Segment Open
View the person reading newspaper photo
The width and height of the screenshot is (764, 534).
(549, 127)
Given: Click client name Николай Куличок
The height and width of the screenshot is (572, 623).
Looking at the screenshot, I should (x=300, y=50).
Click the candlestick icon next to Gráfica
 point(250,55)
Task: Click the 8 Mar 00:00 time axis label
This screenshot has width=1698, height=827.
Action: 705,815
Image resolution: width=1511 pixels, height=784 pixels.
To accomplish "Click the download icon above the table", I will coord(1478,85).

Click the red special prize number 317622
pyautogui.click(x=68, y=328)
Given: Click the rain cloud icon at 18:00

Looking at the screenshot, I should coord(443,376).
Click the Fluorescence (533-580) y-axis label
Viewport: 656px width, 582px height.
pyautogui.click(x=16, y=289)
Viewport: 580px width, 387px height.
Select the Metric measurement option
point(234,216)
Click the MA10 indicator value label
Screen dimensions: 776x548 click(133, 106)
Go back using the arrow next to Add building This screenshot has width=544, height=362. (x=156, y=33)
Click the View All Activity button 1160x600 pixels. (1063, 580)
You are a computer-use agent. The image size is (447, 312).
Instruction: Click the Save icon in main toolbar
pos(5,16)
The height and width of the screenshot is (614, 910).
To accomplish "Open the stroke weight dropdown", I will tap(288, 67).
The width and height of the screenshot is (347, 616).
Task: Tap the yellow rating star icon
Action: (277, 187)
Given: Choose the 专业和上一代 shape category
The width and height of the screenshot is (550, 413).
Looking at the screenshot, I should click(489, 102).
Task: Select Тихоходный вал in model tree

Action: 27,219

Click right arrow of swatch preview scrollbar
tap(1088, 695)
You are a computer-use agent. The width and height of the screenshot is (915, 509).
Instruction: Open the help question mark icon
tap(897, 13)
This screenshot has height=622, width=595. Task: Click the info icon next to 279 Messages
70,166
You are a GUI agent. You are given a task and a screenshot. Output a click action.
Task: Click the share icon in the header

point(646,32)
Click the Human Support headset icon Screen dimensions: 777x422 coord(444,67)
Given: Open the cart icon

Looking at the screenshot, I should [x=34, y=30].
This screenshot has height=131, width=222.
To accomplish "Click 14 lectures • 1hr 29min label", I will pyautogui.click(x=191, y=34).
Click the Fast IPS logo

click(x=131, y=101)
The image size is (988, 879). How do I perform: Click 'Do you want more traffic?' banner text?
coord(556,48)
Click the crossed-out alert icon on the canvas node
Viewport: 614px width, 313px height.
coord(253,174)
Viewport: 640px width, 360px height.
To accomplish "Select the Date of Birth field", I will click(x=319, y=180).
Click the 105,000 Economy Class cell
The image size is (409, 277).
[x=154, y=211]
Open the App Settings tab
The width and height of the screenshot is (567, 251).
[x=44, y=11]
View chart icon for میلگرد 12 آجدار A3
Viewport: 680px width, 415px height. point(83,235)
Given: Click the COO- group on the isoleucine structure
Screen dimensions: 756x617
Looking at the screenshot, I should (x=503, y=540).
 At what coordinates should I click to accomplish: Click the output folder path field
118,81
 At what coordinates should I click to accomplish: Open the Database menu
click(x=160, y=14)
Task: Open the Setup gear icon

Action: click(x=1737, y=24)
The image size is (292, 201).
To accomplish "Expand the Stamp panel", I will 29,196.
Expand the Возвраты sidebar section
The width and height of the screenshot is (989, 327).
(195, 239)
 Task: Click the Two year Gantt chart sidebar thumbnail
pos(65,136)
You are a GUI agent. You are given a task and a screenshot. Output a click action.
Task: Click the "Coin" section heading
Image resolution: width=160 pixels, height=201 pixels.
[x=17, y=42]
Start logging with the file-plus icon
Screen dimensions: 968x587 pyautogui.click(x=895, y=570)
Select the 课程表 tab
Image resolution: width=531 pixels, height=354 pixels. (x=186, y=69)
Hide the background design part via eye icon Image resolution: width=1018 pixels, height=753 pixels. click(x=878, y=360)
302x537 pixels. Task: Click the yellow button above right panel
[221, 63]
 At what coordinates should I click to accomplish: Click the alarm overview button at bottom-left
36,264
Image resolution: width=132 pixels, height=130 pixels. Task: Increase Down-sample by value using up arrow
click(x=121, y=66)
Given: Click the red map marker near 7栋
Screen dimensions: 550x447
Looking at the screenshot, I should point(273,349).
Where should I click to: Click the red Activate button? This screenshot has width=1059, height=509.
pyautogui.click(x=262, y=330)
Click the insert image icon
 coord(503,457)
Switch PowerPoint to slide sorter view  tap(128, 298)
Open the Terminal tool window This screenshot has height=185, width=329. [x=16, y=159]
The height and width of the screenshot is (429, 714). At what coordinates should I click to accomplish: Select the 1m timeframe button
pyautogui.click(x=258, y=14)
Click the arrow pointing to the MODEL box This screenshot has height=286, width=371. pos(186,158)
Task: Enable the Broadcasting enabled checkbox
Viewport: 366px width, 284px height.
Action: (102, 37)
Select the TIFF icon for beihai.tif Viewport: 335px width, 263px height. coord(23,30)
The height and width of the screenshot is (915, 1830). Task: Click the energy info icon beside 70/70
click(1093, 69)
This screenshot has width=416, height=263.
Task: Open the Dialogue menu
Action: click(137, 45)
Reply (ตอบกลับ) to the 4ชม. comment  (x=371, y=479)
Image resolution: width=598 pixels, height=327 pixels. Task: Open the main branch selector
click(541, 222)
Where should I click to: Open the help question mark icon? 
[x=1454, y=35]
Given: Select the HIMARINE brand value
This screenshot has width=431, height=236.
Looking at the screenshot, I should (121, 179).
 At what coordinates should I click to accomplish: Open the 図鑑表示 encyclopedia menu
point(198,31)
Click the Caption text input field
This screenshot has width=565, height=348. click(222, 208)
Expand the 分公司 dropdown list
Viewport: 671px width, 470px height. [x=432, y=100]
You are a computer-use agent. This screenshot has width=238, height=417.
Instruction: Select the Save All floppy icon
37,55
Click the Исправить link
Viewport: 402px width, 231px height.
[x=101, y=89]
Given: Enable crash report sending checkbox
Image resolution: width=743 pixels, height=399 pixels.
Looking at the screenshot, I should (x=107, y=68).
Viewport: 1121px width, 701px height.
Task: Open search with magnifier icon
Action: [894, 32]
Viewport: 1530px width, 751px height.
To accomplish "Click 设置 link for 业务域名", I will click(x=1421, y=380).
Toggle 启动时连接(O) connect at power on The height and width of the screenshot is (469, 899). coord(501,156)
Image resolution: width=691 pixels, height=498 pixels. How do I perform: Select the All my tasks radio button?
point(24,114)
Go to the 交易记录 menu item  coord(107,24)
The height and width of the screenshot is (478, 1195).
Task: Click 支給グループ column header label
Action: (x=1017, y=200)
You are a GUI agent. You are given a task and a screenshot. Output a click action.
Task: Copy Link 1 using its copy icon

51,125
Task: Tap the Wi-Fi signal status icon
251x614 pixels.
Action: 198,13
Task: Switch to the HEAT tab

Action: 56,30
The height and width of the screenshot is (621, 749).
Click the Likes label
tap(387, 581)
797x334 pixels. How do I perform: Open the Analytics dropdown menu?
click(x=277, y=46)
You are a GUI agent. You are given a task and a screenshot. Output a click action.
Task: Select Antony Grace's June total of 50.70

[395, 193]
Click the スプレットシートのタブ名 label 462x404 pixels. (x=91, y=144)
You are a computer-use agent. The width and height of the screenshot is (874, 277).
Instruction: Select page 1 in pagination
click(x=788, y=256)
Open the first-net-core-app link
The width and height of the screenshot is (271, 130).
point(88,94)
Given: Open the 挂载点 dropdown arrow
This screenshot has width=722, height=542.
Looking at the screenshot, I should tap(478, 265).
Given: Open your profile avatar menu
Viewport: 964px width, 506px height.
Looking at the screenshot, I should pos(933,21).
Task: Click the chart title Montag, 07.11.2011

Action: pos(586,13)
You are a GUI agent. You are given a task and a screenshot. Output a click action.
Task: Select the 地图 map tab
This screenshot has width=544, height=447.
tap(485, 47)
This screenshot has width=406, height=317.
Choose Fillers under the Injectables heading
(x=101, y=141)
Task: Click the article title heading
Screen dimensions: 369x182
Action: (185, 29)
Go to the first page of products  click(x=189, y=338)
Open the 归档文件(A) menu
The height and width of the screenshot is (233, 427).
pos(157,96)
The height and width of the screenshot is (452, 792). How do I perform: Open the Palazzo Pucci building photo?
Segment Closed
The task ▸ Could you print, word for word, the line containing "Task: Select Antony" and every line after it through the end of the records, and nothing else?

Reply ▸
Task: Select Antony Grace's June total of 50.70

[395, 193]
Click the スプレットシートのタブ名 label 462x404 pixels. (x=91, y=144)
You are a computer-use agent. The width and height of the screenshot is (874, 277).
Instruction: Select page 1 in pagination
click(x=788, y=256)
Open the first-net-core-app link
The width and height of the screenshot is (271, 130).
point(88,94)
Given: Open the 挂载点 dropdown arrow
This screenshot has width=722, height=542.
Looking at the screenshot, I should tap(478, 265).
Given: Open your profile avatar menu
Viewport: 964px width, 506px height.
Looking at the screenshot, I should pos(933,21).
Task: Click the chart title Montag, 07.11.2011

Action: pos(586,13)
You are a GUI agent. You are given a task and a screenshot. Output a click action.
Task: Select the 地图 map tab
This screenshot has width=544, height=447.
tap(485, 47)
This screenshot has width=406, height=317.
Choose Fillers under the Injectables heading
(x=101, y=141)
Task: Click the article title heading
Screen dimensions: 369x182
Action: (185, 29)
Go to the first page of products  click(x=189, y=338)
Open the 归档文件(A) menu
The height and width of the screenshot is (233, 427).
pos(157,96)
The height and width of the screenshot is (452, 792). How do I perform: Open the Palazzo Pucci building photo?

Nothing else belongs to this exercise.